DFT calculations and in vitro experiments do show energy barriers reactions in
the methionine synthase process. By contrast, in vivo experiments suggest that
methionine synthase process reactions are running without any energy barriers.
We performed the MCSCF calculations of the Co-C cleavage reaction paths for one
electron reduced methylcobalamin cofactor systems with dimethylbenzimidazol
axial ligand substituted by histidine (base-on imidazol model) and for base-off
system. The basis set of the 6-31G** for cobalt and of the 6-31G for s,p-atoms was
used within all calculations. Our results show that the larger than 13 active electrons
and 13 active molecular orbitals of the Methylco(II)balamin cofactor species do
not lead to an observable modification of the calculated Co-C reaction paths
energy barriers. The MCSCF calculations of Methylco(II)balamin Co-C band rupture
reaction paths show 3.32 kcal/mol in the case of the methylcobalamin histidine
(imidazole) base-on model and 7.82 kcal/mol in the case of the base-off model
total energy barriers, respectively. We concluded that neither methylcobalamin
histidine base-on cofactor nor base-off methylcobalamin cofactor can participate
into Co-C bond cleavage SN1 reaction, making the SN1 mechanism for CH3
radical transfer from methylcobalamin cofactor to cysteine improbable.

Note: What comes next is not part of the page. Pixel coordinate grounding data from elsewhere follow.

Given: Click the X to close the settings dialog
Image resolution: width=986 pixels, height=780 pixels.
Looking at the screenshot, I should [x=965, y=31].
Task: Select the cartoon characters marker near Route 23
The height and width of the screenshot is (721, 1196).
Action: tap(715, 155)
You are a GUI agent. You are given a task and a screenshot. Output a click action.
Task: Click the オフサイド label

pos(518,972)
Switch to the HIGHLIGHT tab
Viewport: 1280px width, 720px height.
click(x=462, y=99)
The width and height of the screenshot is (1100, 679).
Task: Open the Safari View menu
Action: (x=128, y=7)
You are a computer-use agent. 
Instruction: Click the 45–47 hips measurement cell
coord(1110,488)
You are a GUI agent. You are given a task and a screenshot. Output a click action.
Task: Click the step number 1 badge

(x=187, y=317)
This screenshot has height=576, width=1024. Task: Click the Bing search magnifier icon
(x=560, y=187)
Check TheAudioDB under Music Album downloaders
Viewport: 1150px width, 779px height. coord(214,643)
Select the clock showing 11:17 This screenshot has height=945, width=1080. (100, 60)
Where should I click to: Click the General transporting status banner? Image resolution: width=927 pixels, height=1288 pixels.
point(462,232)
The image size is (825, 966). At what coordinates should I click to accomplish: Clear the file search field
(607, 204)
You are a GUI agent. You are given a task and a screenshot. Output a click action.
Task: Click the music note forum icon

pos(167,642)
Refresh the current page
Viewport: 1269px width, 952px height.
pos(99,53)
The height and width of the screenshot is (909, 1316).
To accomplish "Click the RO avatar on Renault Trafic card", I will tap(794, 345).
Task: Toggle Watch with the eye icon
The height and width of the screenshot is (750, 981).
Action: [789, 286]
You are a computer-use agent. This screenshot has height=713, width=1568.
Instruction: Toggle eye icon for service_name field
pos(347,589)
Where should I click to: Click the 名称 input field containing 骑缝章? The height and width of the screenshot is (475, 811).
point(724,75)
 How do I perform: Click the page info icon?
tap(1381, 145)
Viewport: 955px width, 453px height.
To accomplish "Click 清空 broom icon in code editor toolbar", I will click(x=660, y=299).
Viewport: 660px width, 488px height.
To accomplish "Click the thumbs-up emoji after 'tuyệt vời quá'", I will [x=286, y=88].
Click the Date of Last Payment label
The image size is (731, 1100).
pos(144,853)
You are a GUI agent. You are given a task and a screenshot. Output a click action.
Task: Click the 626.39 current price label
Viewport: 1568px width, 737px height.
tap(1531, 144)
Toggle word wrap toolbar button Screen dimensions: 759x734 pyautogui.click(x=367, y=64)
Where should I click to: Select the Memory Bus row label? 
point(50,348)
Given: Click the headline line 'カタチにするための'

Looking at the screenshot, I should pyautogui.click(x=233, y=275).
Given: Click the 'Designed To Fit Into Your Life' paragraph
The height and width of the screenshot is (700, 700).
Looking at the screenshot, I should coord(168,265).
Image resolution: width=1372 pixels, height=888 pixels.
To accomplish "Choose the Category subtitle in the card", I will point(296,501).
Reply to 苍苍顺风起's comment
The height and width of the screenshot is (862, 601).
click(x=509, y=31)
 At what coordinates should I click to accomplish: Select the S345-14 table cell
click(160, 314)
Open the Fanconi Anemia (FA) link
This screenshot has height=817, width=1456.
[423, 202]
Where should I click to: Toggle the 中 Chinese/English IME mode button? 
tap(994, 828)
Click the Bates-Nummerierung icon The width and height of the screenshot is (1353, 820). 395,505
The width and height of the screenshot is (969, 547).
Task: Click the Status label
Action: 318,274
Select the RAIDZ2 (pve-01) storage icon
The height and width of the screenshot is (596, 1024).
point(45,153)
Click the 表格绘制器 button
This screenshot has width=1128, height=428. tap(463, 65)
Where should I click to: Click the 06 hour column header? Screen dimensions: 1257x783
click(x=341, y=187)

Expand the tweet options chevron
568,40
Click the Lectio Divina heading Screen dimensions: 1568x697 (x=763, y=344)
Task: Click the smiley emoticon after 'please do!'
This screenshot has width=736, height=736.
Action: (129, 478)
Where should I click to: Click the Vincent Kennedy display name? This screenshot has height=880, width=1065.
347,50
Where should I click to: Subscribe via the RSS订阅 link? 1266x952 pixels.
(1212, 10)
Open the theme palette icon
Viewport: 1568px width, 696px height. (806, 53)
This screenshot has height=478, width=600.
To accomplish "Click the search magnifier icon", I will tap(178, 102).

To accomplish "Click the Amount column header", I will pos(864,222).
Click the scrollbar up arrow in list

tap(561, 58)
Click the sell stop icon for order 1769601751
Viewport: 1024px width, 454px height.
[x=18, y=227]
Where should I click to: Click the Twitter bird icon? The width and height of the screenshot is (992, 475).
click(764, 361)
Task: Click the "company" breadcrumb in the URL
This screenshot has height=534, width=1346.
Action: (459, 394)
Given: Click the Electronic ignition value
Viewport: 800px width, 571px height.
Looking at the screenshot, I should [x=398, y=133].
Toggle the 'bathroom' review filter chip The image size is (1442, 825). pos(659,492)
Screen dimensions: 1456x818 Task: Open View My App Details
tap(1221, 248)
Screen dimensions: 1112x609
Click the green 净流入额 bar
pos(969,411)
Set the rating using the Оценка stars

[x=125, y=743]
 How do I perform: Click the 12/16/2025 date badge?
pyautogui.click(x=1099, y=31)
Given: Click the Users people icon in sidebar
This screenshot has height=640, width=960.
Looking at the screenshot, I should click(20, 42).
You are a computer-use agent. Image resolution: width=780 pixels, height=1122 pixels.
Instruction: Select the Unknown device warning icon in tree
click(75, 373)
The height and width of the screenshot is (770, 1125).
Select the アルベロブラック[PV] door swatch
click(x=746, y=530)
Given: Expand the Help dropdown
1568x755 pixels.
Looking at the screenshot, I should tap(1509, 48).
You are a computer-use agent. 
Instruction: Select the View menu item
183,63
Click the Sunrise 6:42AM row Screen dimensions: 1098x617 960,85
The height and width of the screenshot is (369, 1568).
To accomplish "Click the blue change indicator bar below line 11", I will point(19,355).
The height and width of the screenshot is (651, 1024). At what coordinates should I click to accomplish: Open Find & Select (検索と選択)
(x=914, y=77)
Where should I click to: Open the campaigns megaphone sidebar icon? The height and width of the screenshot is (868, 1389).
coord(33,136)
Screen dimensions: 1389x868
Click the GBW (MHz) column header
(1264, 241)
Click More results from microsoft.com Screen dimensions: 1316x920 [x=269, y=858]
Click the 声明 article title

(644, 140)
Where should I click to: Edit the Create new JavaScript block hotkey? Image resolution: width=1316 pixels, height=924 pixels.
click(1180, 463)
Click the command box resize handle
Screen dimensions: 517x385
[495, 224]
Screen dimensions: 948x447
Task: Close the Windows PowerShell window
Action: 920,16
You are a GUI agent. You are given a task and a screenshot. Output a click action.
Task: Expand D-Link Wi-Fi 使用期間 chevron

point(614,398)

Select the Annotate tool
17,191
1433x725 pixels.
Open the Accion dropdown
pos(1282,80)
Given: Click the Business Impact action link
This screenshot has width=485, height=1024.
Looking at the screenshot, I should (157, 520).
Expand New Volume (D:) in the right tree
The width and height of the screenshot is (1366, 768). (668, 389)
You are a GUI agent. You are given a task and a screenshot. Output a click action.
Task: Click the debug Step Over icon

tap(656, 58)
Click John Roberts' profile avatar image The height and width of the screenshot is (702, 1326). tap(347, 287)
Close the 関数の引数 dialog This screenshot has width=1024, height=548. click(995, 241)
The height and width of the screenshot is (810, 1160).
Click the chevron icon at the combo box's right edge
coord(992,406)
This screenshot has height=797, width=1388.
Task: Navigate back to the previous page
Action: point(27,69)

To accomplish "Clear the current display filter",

The
homocysteine negative ion and methylcobalamin cofactor common model lead
to the one electron transfer from homocysteine negative ion to methylcobalamin
cofactor, triggering the Co-C bond cleavage in the methionine synthase process.
In conclusion, the methyl-radical transfer from Methylco(II)balamin systems to
homocysteine is an SN2 reaction type.